Robinson wrote for a wide and eclectic musical ensemble here, led by piano, oboe and clarinet and accompanied by harp, acoustic guitar, sparse electronics, electric guitar, percussion, electronic percussion and marimbas, and occasionally a full symphony orchestra. The film, as explained in the informative liner notes, was initially scored and recorded on his piano as he viewed it for the first time. Later on, unique instrumentation and arrangements were added so the final score, resulting in a diverse and variegated but also flawed work.

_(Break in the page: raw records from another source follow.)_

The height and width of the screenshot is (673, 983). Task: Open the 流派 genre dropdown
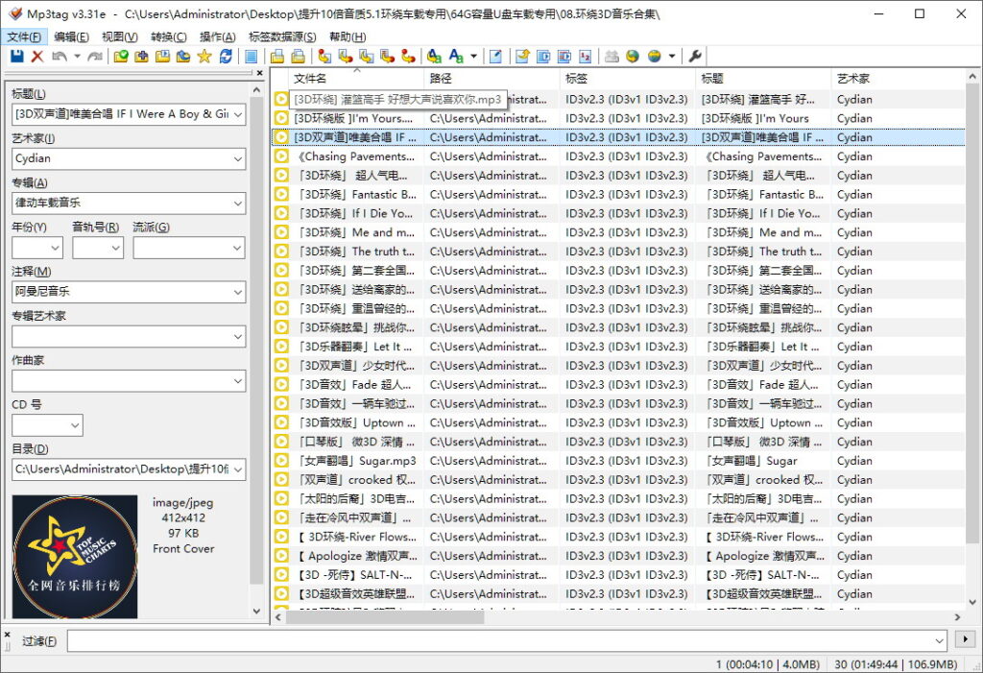pos(237,248)
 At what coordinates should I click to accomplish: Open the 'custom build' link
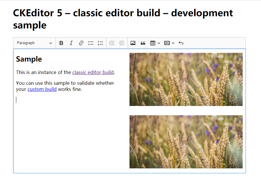(x=42, y=89)
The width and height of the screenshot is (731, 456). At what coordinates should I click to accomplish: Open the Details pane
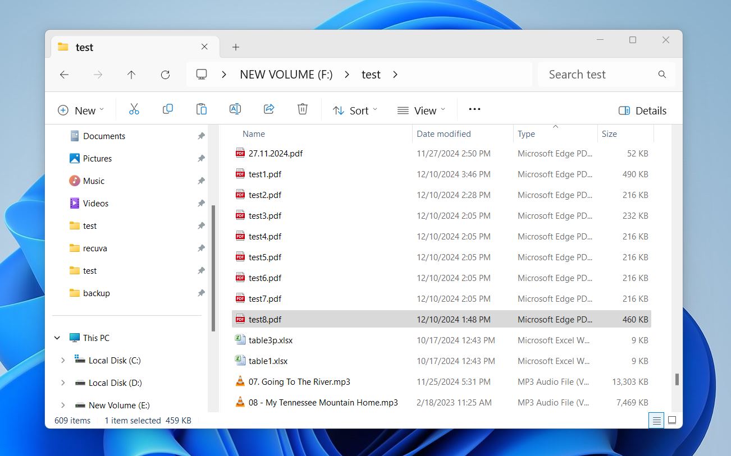(642, 110)
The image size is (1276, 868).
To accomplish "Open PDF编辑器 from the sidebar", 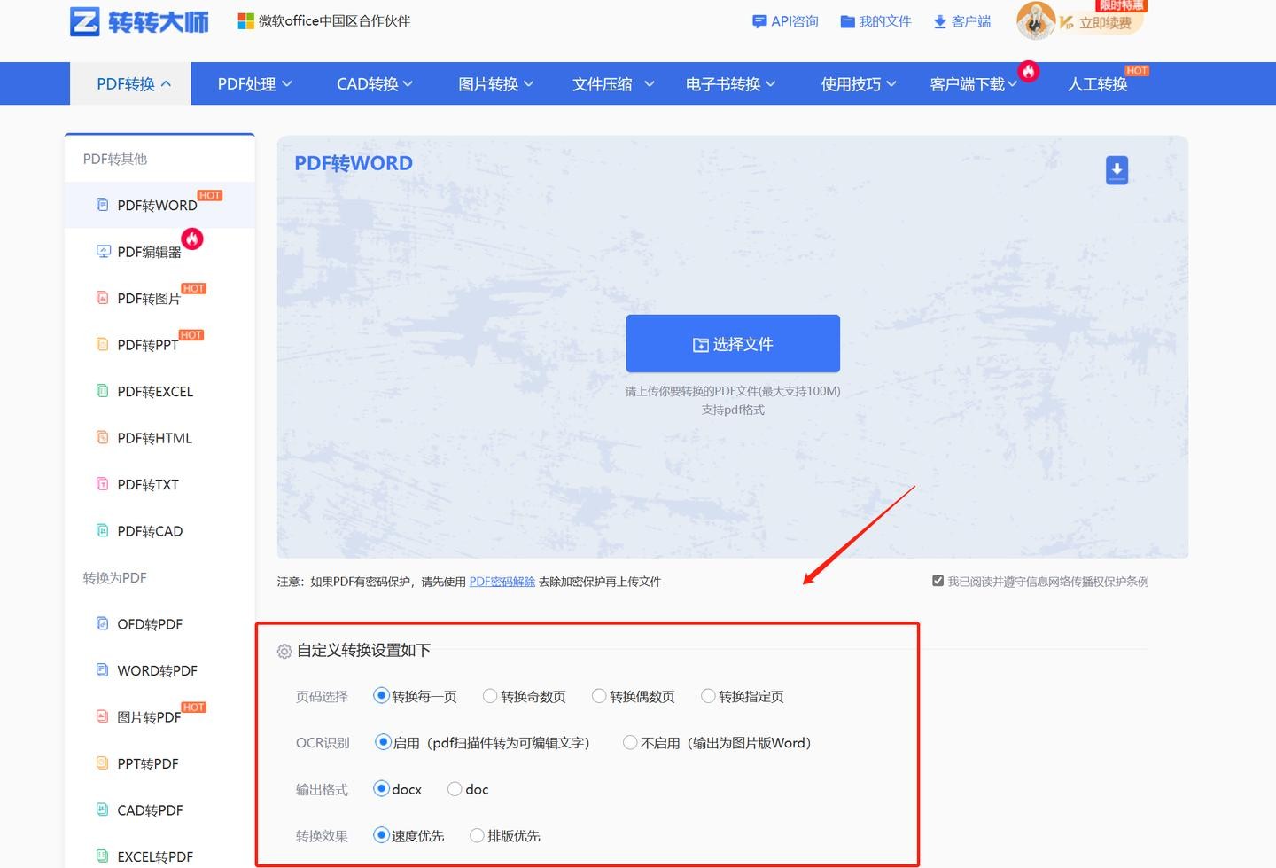I will [149, 252].
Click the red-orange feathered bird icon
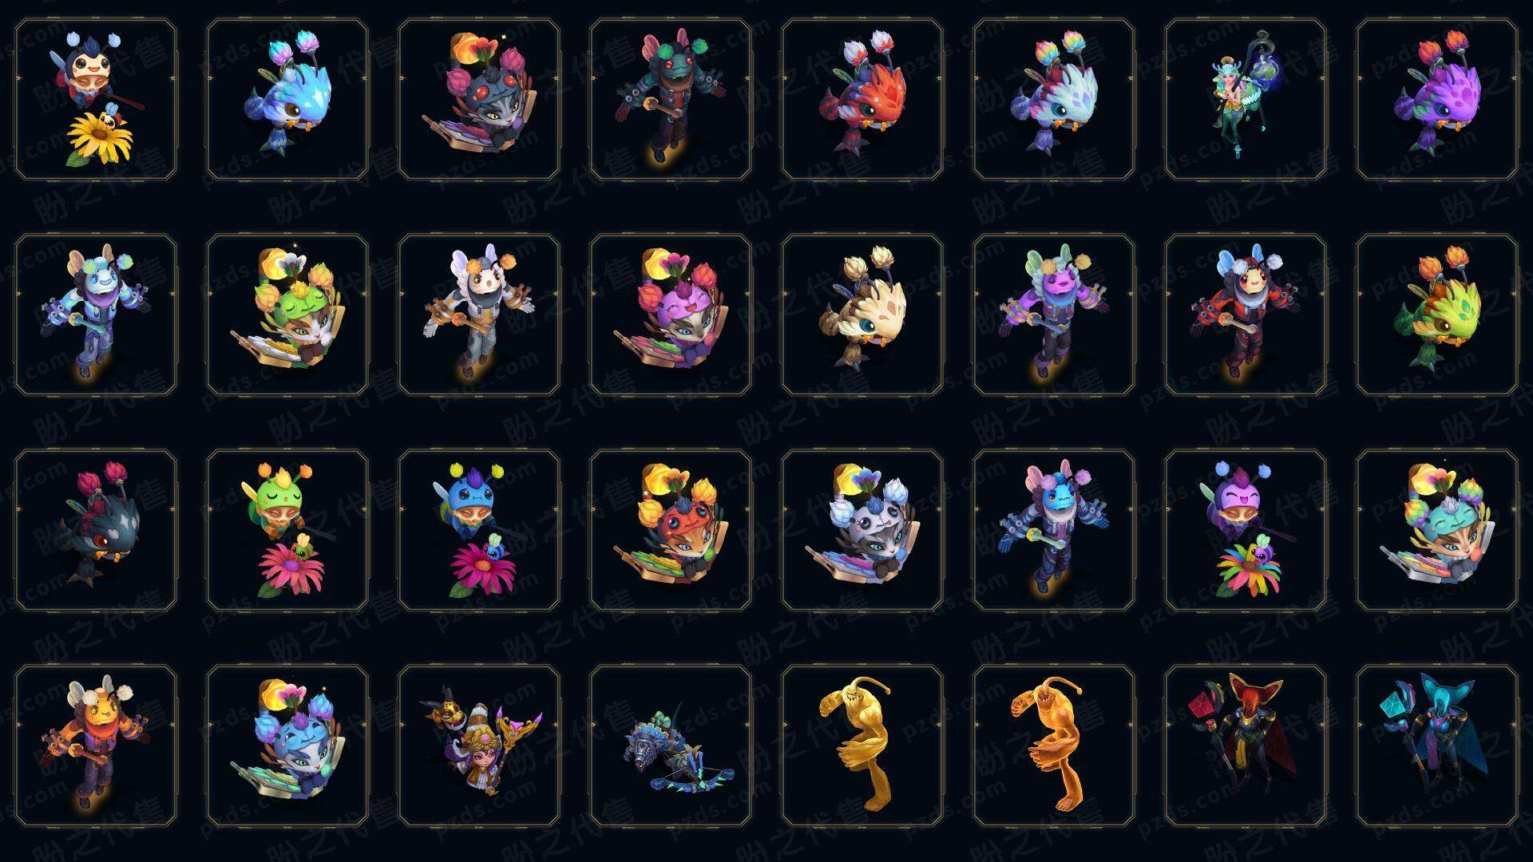1533x862 pixels. pos(862,100)
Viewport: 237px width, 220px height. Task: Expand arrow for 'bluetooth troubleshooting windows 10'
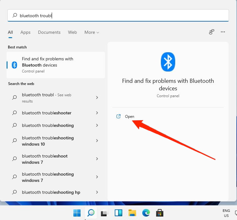click(97, 141)
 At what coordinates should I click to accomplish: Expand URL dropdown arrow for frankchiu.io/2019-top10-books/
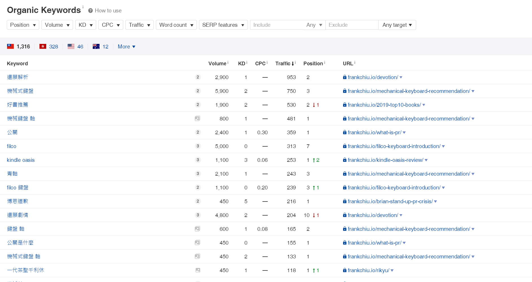(424, 105)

As far as thematic material is concerned, Robinson launches two tender themes that are difficult to define, at least initially. The main theme is a slow, loose and light-hearted piano melody (based on a four-note idea) that gets various renditions during the whole score, its first appearance being on ‘Memories’. An eerily beautiful solo piano passage based upon major / minor chord and arpeggios opens the cue, soon joined by the full orchestra in a smooth, melodic and romantically nostalgic piece. ‘Refusal-Heart Attack’, ‘Sportsman of the Year’ with its beautiful string solos, and the victorious and uplifting ‘Burt's Triumph’, all offer variations of this theme. Moving on, we find an eight-note Latin-flavored marimba motif, strongly echoing Thomas Newman’s American Beauty. Electric and acoustic guitar with smooth rhythmic percussion and orchestra present this theme in ‘Bike Shop’. In ‘Eggs for Fran’ it’s underlined by a heavy electronic hip-hop drum loop.

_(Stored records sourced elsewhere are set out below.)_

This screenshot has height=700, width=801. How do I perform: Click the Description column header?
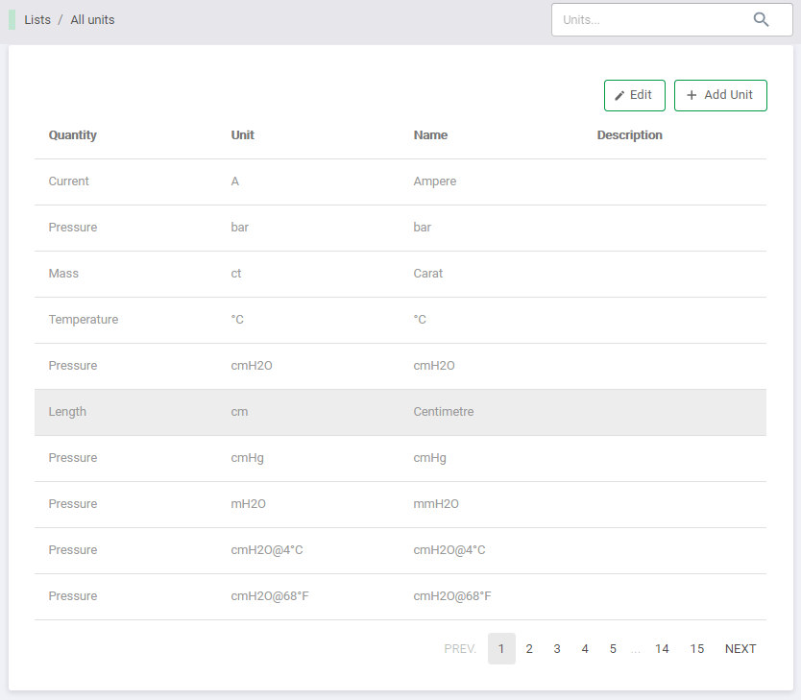point(629,135)
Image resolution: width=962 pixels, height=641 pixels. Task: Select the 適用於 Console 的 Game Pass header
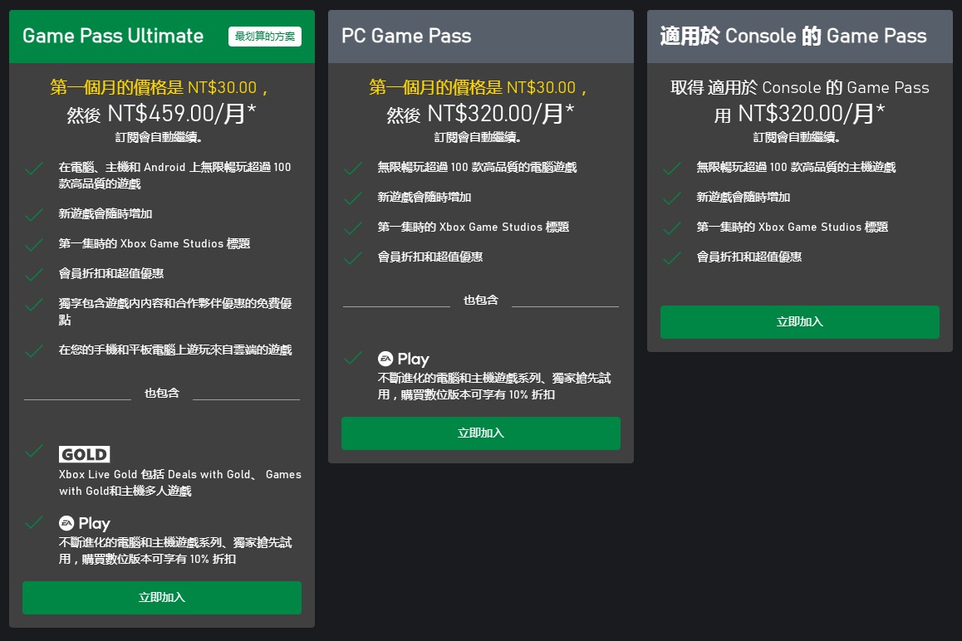[x=793, y=37]
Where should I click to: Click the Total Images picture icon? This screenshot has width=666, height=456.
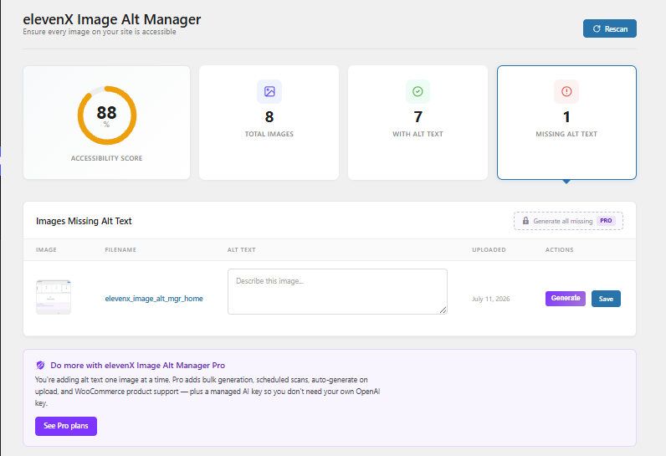coord(269,91)
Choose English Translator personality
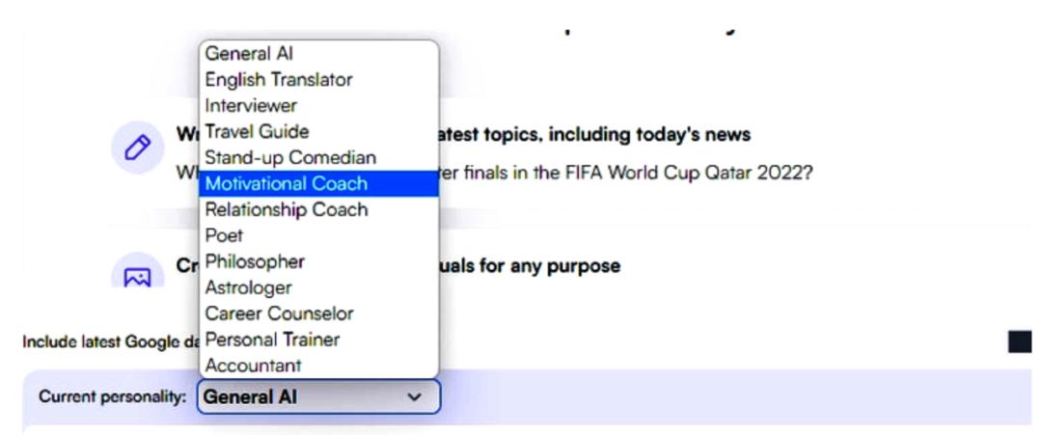This screenshot has width=1042, height=435. [279, 80]

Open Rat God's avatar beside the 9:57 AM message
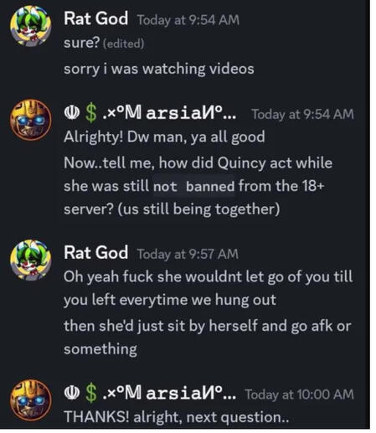31,260
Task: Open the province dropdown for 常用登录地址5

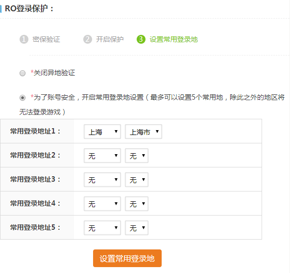Action: coord(102,228)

Another element featured in the score is that of the intense action pieces which accompany several races on screen, and are performed in a unique way. ‘Beach Race’ is the first such piece, led by abrupt dark percussive cuts, violin clusters and violent piano on the lower register mixed with some rousing orchestral writing and marimba/electronic rhythms. Other pieces like ‘Trial Run’ and ‘The World’s fastest Indian’ also fit this mould, aided by rousing percussion, electronics and complex dissonance, all constantly building up. The real gold of this work however lies within the romantic and lush piano with orchestra pieces like the opening ‘Burt and Tom’, ‘Departure’ a sweepingly romantic orchestral passage built on major scales and performed with emphasis on the violins and oboe, clarinet, harp and plucked strings. ‘Disappointment’ and the concluding ‘Back to My Shed’ (which hints of Craig Armstrong) also belong in this category.

All this might sound good on paper but there are a lot of problems with this score. The obvious Thomas Newman references betray a sad lack of originality. It also doesn’t help either that the music here is strongly connected to the movie it accompanies.  With constant and abrupt changes between rock to country, jazz and modern minimalism and from classical-oriented orchestral passages with piano and string solos into dark and violent action writing with intense percussion and modern electronics, this is too much for anyone to follow on album.  The direct result on CD, despite its value as an accompaniment to the movie, is a particularly complex and incoherent musical experience. I suspect that the producers of the album also noticed this, especially if you take into account the fact that none of the pieces are separated with the usual pause in-between. On the contrary, all of them are sliced-up into fragments of small duration and cross-faded into each other, creating the effect of a very large suite. This results into a subjective flow that makes it hard for the listener to keep up with everything going on. Moreover, this not only happens during the transitions between the very different tracks, but the internal structure of several pieces (see ‘Bonneville Salt Flats’) is also problematic. Yes, Robinson’s score is a strong aid to the movie it accompanies, but that’s probably where it should have stayed.